Selon lui, il faudrait exploiter les matériaux de construction dont dispose le Maroc et y inclure du matériel isolant, à travers la recherche et développement.
«Par exemple, on peut produire des briques rouges en y incluant de la paille et des matériaux isolants comme le polystyrène. Si on va vers cette typologie de production de matériaux de construction, l’impact sera beaucoup plus grand et cela pourrait participer à généraliser les logements durables», suggère le promoteur immobilier.
À titre de benchmark, il cite les Émirats Arabes Unis où les promoteurs sont tenus d’utiliser les briques rouges isolantes contenant du polystyrène puisque ce sont les seules sur le marché. «Malheureusement, cette recherche et développement fait défaut et il n’y a pas cette synergie entre les autorités et les unités de production pour pouvoir mettre en place ces innovations», regrette-t-il.
Intégrer la durabilité dans les marchés publics
Mohamed Hakim Belkadi, consultant architecte et expert en écosystèmes urbains prédictifs et des milieux interconnectés, abonde dans le même sens. Selon lui, outre l’octroi d’avantages fiscaux, l’État doit soutenir l’émergence d’une filière nationale de matériaux écologiques, à travers la création de «banques de matériaux locaux» biosourcés ou recyclés.
«Ces structures pourraient regrouper, certifier, valoriser et distribuer des ressources comme la terre crue, la pierre locale, le bois durable, le chanvre ou encore des isolants d’origine végétale. En abaissant les coûts logistiques et en garantissant la qualité, l’État réduirait la dépendance aux matériaux importés tout en stimulant la créativité architecturale enracinée dans les savoir-faire vernaculaires», recommande-t-il.
Autre levier à activer : l’intégration obligatoire de critères de durabilité dans les marchés publics. «Les collectivités locales et les institutions publiques construisent chaque année des milliers de bâtiments : écoles, hôpitaux, logements sociaux, infrastructures sportives. En exigeant des standards environnementaux plus stricts, elles peuvent tirer vers le haut toute une filière et offrir une visibilité accrue aux entreprises innovantes», suggère le spécialiste.
Construction durable : une priorité nationale
Le Maroc s’est engagé dans une transition énergétique ambitieuse, visant à porter la part des énergies renouvelables à 52% de son mix énergétique à l’horizon 2030. L’adoption de matériaux de construction durables est considérée comme un élément clé pour atteindre cet objectif.
Le Royaume a mis en place plusieurs initiatives afin de promouvoir la durabilité dans le secteur du bâtiment, en particulier dans le domaine de l’habitat résidentiel.
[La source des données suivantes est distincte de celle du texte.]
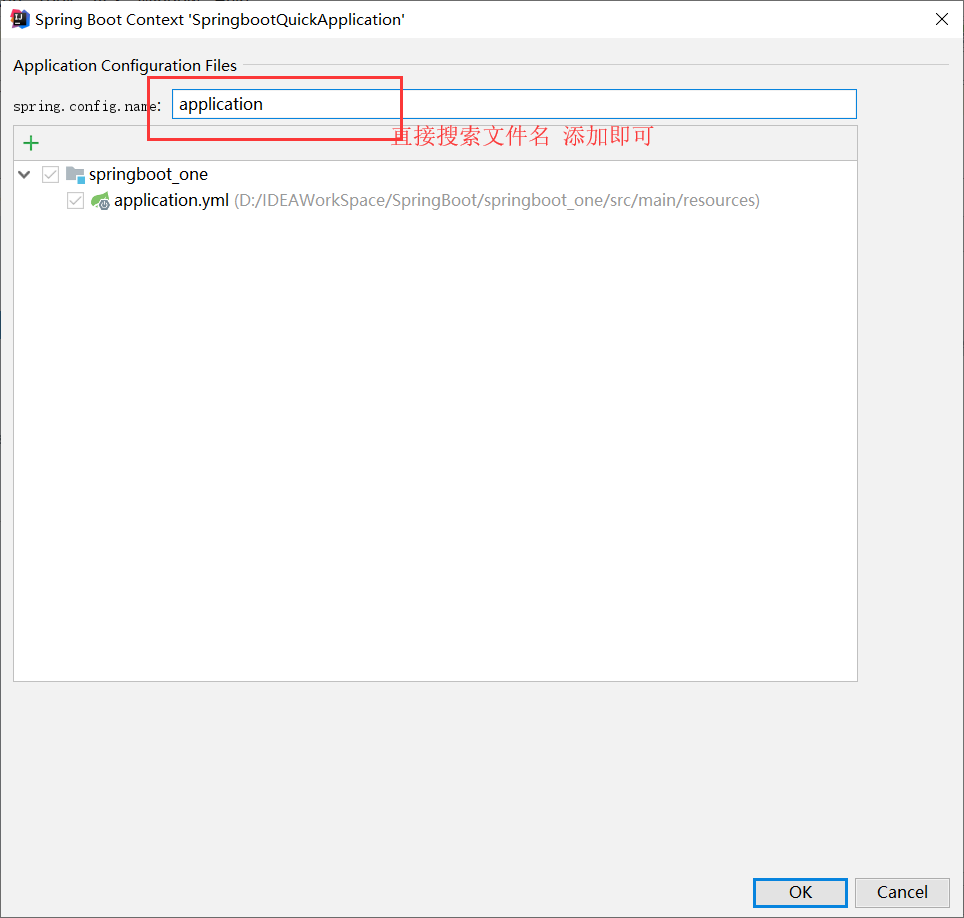Click the chevron beside springboot_one
This screenshot has height=918, width=964.
[x=23, y=174]
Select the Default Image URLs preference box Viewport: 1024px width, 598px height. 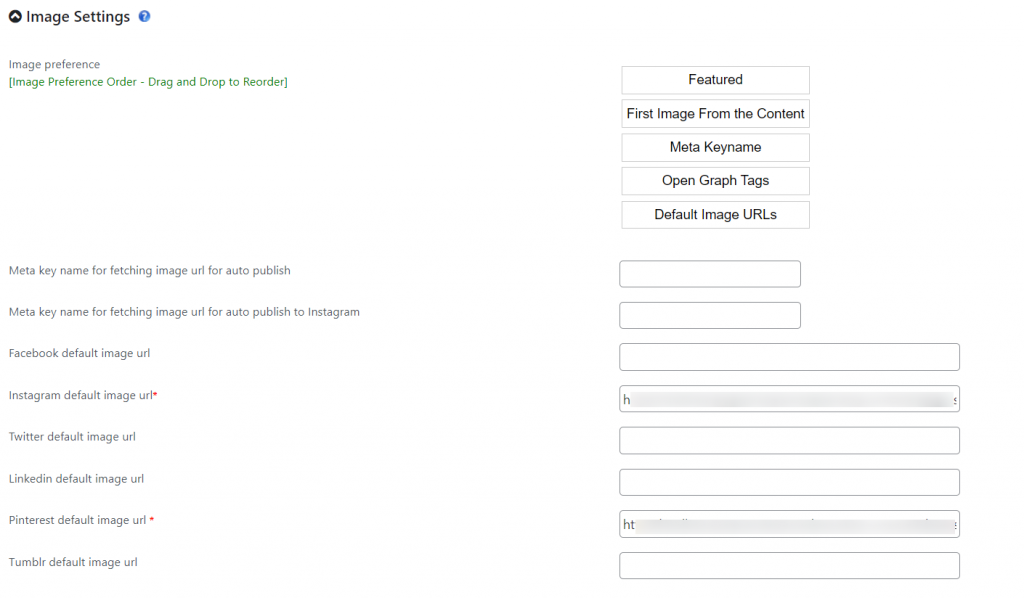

Parmi celles-ci, on peut citer la loi sur l’efficacité énergétique adoptée en 2021 et la certification HQE (Haute qualité environnementale) pour les bâtiments.
Celle-ci évalue leur performance environnementale selon divers critères tels que la gestion de l’énergie, la gestion de l’eau, le choix des matériaux et le confort des occupants. À travers ce label, l’État encourage les promoteurs immobiliers et les constructeurs à adopter des pratiques durables dès la phase de conception des projets.